WORK REQUIRED
Continue the guide on Gaussian processes and kriging for reservoir modeling, starting right after its last sentence.

PASSAGE SHOWN
☆ ☆ ☆ ☆ ☆ ☆ ☆
Technical Guide: Gaussian Processes and Kriging for Reservoir Modeling

A practical guide to spatial interpolation with uncertainty quantification

Overview

Reservoir modeling requires accurate spatial estimates of rock properties. Oil and gas production forecasts, recovery strategies, and capital allocation decisions all depend on how well we understand the permeability field. But we rarely observe permeability directly across the entire volume—we measure it at sparse well locations.

The Challenge: Construct a gridded model of reservoir properties that:

Honors observed data at well locations
Provides reliable estimates elsewhere
Quantifies uncertainty for decision-making
Handles non-stationary spatial patterns

The Solution: Gaussian Process (GP) regression provides a flexible, probabilistic framework that addresses all these requirements.
☆ ☆ ☆ ☆ ☆ ☆ ☆
[Stored entries]
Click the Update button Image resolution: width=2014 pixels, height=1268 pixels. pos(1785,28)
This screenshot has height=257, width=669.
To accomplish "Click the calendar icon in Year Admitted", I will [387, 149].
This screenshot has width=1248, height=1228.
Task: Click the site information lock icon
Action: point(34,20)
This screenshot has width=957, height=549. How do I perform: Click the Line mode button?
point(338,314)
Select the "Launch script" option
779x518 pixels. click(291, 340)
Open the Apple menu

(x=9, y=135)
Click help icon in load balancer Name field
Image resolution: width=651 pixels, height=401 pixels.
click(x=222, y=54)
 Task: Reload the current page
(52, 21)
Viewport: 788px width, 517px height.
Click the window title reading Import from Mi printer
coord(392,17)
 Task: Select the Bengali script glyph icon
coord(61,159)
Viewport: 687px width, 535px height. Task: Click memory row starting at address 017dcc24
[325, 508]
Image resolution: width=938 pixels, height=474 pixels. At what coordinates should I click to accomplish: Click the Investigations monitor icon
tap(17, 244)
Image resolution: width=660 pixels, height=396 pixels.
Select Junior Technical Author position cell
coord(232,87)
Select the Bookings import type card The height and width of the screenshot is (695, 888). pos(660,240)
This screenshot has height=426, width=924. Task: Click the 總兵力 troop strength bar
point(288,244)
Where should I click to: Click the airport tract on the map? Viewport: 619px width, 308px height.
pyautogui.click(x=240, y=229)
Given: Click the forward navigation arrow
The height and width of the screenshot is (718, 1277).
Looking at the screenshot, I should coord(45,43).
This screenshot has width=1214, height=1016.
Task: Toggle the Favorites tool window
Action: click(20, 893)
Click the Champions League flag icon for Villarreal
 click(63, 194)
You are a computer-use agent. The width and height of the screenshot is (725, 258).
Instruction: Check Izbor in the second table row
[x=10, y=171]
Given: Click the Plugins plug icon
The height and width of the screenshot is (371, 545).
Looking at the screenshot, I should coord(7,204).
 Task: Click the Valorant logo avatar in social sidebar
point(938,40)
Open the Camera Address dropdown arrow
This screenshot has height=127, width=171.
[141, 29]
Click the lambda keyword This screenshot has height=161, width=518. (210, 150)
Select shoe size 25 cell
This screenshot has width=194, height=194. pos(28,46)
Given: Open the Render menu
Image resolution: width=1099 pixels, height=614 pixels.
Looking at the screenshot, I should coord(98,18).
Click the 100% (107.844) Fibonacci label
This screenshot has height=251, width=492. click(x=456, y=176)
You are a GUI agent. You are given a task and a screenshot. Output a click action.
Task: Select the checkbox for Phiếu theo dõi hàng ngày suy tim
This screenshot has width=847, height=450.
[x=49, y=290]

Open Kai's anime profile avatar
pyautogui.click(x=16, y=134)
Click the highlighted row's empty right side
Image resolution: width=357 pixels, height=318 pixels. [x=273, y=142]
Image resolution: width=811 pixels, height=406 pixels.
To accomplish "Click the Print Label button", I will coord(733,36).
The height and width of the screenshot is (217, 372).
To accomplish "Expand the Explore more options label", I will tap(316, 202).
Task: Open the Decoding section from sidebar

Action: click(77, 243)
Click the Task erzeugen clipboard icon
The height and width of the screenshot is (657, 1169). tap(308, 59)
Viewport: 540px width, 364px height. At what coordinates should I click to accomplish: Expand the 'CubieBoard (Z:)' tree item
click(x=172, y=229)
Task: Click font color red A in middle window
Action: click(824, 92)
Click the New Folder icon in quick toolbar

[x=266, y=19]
☆ ☆ ☆ ☆ ☆ ☆ ☆
EXERCISE ANSWER
Theoretical Foundation

Why Gaussian Processes?

Traditional interpolation methods have limitations:

Method	Strengths	Limitations
Linear Interpolation	Fast, simple	No uncertainty, ignores spatial structure
Inverse Distance	Intuitive	Arbitrary power parameter, no uncertainty
Kriging	Spatial covariance	Assumes stationarity, requires variogram
Gaussian Processes	Flexible, probabilistic	Computational cost for large datasets

GP Advantages:

Probabilistic: Returns mean AND variance
Flexible: Custom kernels for different spatial patterns
Principled: Bayesian framework
Extensible: Easy to add features beyond coordinates

Mathematical Framework

A Gaussian Process is a collection of random variables, any finite number of which have a joint Gaussian distribution.

Definition:

f(x) ~ GP(m(x), k(x, x'))

Where:

m(x) is the mean function (often constant)
k(x, x') is the covariance (kernel) function

Prediction: Given training data (X, y) and test points X*:

f* | X, y, X* ~ N(μ*, Σ*)

μ* = K(X*, X)[K(X, X) + σ²I]⁻¹ y
Σ* = K(X*, X*) - K(X*, X)[K(X, X) + σ²I]⁻¹ K(X, X*)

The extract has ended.